Xingyang is home to remains from the Han dynasty.

Buddhist antiquities have been found there.

==Economy==
In 2004 the GDP is ¥ 14.5 Billion, and the GDP per capita is ¥ 23,387.

Located on the flat southern bank of the Yellow River, Xingyang's Wangcun Town is known for its aquaculture. Since their development started in 1986, the pond systems in Wangcun have grown to the total size of 15,000 mu (10 km^{2}), making the town the largest aquaculture center in North China.

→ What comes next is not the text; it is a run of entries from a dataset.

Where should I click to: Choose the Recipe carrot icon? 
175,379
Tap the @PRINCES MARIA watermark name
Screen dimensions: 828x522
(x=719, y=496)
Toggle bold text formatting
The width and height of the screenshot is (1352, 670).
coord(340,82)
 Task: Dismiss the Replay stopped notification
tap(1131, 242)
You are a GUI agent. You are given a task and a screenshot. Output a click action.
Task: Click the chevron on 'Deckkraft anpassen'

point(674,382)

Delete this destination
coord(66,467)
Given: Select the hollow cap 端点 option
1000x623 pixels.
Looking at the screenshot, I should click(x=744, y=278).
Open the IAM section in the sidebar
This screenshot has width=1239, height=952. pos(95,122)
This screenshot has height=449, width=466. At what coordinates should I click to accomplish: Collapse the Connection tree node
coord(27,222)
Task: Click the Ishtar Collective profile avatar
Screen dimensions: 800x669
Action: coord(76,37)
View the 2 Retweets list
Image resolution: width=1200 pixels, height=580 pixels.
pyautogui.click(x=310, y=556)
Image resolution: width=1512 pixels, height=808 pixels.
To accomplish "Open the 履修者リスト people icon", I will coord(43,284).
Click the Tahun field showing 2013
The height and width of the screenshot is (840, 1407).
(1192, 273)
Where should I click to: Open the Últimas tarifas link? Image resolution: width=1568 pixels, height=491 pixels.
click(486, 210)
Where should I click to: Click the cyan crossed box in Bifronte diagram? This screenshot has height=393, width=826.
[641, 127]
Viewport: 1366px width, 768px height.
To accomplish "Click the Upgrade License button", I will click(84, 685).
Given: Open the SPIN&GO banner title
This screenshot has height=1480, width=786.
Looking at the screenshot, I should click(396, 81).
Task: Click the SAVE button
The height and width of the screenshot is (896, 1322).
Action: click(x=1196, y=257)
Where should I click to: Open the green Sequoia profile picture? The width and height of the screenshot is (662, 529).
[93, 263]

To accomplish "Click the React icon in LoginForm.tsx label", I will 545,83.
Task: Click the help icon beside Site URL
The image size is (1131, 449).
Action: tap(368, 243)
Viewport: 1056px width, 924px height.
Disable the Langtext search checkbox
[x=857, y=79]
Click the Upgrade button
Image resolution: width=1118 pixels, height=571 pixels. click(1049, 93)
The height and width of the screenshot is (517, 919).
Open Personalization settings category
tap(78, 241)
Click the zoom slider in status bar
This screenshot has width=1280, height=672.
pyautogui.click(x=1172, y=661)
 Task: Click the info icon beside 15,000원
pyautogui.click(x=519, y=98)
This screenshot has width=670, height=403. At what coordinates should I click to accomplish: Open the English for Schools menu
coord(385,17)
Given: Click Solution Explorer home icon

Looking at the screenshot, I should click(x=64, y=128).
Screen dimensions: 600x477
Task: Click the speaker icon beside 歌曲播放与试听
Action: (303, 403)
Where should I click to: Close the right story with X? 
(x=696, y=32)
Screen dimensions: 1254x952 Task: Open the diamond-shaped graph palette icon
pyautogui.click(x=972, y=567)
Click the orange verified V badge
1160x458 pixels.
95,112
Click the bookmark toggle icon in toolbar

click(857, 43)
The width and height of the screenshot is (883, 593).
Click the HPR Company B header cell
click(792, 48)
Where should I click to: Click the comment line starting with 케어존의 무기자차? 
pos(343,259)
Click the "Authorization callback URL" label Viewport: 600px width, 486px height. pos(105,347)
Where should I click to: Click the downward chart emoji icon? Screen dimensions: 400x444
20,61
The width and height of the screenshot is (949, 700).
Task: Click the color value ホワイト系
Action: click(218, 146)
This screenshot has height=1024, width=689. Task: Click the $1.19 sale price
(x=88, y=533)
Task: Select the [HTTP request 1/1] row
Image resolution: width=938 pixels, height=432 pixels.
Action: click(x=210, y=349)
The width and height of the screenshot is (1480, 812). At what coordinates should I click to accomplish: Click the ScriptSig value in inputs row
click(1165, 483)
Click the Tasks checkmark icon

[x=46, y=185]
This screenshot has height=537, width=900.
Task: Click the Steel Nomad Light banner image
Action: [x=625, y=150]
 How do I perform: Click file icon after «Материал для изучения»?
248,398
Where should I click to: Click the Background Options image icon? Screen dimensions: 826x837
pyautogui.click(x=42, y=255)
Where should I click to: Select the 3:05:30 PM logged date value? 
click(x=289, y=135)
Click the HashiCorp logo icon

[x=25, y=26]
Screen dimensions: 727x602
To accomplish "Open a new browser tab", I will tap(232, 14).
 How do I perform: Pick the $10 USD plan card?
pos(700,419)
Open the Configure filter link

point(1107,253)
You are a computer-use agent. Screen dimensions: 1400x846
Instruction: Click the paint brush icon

In 2007, construction started in Wangcun on a large turtle farm raising the Yellow River Turtle (a local variety of the Chinese softshell turtle). With the capacity for raising 5 million turtles a year, the facility was expected to become Henan's largest farm of this kind.

==Transportation==
===Taxi===
In 2005, the start fee of Taxi for the first 3 kilometres is about ¥ 4, and the cost for every additional kilometre is ¥ 1. Fares are generally somewhat higher during 10 pm to 6 am. Normally ¥ 6–7 is maximum for traveling in Xingyang.

===High-speed rail===
Zhengzhou West Railway Station is located in Xingyang.

===Zhengzhou Metro===
Xingyang is a county-level city under Zhengzhou's administration. Several Zhengzhou Metro stations in Xingyang:
- Line 6: Jiayu, Donglinhu, Donglinsi
- Line 10: Zhengzhouxi railway station, Lishangyin Gongyuan

==Tourist attractions==
- Chuhehanjie (楚河汉界, or Honggou) is a famous place in the early Western Han dynasty where Liu Bang, the creator of the Western Han dynasty, fought for years with his rival, Xiang Yu. Because none of them could win after years, they decided to use the Chuhehanjie to divide China into two parts, with the eastern part to Xiang Yu and western part to Liu Bang after negotiation. Liu Bang broke this agreement later when Xiang Yu retreated from Xingyang to rescue the capital of his territory, which was attacked by Han Xin. The border between the two is commonly referenced in Xiangqi (i.e., Chinese chess) as the symbolic divider between the two sides of a game board.
- Hulao Pass is an important site in the Three Kingdoms period where Lü Bu fought with Liu Bei, Guan Yu, and Zhang Fei.
- The Ruins of Yangshao civilization (仰韶文化遗址)
- Huancuiyu Landscape area

==Agricultural products==
- Xingyang dried persimmon
- Guangwu Megranate

==Notable residents==
The hometown of the character Zheng (T: 鄭, S: 郑) from The Tale of Li Wa is Xingyang.